An operating system provides kernel service to user programs through an interface . The call to such interface is referred to as a system call. Similar to a function call, except it’s now executed by kernel. Unix operating system provides a narrow interface whose mechanisms combine well, offering a surprising degree of generality. This interface has been so successful that modern operating systems—BSD, Linux, Mac OS X, Solaris, and even, to a lesser extent, Microsoft Windows—have Unix-like interfaces.

The user programs that wants to make a system call must transition to the kernel:

1. The program saves registers and other state of the user space so that execution can be resumed.
2. A special instruction, such as ecall in RSIC-V, raises the hardware privilege level and changes the program counter to a kernel-defined entry point. The CPU is switched from user mode to supervisor mode.
3. The kernel then validates the arguments of the system call, decide whether the application is allowed to perform the requested operation, and then deny it or execute it.
4. The CPU executes the kernel instructions that implement the system call.
5. When the system call completes, the CPU returns to the user mode by calling another special instruction, like sret instruction in RSIC-V, for example.
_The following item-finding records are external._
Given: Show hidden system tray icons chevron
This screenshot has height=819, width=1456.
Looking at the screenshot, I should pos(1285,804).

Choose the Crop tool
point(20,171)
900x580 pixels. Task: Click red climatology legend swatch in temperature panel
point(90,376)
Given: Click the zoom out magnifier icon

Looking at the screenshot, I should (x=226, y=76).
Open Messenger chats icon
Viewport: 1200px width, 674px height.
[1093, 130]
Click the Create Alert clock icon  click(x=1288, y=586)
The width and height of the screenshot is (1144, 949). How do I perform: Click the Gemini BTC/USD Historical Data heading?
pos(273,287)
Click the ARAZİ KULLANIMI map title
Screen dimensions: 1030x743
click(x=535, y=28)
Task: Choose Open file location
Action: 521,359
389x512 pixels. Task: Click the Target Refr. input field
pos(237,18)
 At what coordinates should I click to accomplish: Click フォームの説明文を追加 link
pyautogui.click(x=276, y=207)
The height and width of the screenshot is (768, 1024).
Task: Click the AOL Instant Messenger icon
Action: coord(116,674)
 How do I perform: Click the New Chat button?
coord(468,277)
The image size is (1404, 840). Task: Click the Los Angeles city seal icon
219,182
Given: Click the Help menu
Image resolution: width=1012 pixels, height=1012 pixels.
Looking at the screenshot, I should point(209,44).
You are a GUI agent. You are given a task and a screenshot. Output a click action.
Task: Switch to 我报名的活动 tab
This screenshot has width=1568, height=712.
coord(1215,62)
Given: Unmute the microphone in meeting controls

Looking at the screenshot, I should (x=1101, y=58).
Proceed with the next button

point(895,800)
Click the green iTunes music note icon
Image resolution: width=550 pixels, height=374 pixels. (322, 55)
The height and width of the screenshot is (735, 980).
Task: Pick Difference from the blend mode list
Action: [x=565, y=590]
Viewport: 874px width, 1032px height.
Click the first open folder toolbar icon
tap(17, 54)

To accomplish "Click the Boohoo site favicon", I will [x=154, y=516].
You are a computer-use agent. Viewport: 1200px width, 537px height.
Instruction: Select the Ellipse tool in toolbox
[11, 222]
This instruction lowers the hardware privilege level and resumes executing user instructions just after the system call instruction.

It is important that the kernel control the entry point for transitions to supervisor mode and ensure that arguments are properly specified, so that a malicious application could not enter the kernel at a point of the user program where the validation of arguments is skipped.

To specify the exact system call, a system-call number is usually assigned to each system call. The user code is thus responsible for placing the desired system-call number in a register or at a specified location on the stack. This level of indirection serves as a form of protection; user code cannot specify an exact address to jump to, but rather must request a particular service via number.

Key design question is what part of the operating system should run in supervisor mode. One possibility is that the entire operating system resides in the kernel, so that the implementations of all system calls run in supervisor mode. This organization is called a monolithic kernel. Most Unix operating systems are implemented as a monolithic kernel.

In this organization the entire operating system runs with full hardware privilege. This organization is convenient because the OS designer doesn’t have to decide which part of the operating system doesn’t need full hardware privilege. Furthermore, it is easier for different parts of the operating system to cooperate. For example, an operating system might have a buffer cache that can be shared both by the file system and the virtual memory system.

A downside of the monolithic organization is that the interfaces between different parts of the operating system are often complex, and therefore it is easy for an operating system developer to make a mistake. In a monolithic kernel, a mistake is fatal, because an error in supervisor mode will often cause the entire kernel to fail. If the kernel fails, the computer stops working, and thus all applications fail too. The computer must reboot to start again.

To reduce the risk of mistakes in the kernel, OS designers can minimize the amount of operating system code that runs in supervisor mode, and execute the bulk of the operating system in user mode. This kernel organization is called a microkernel.

In the figure above, the file system runs as a user-level process. OS services running as processes are called servers. To allow applications to interact with the file server, the kernel provides an inter-process communication mechanism to send messages from one user-mode process to another. For example, if an application like the shell wants to read or write a file, it sends a message to the file server and waits for a response.

In a microkernel, the kernel interface consists of a few low-level functions for starting applications, sending messages, accessing device hardware, etc. This organization allows the kernel to be relatively simple, as most of the operating system resides in user-level servers.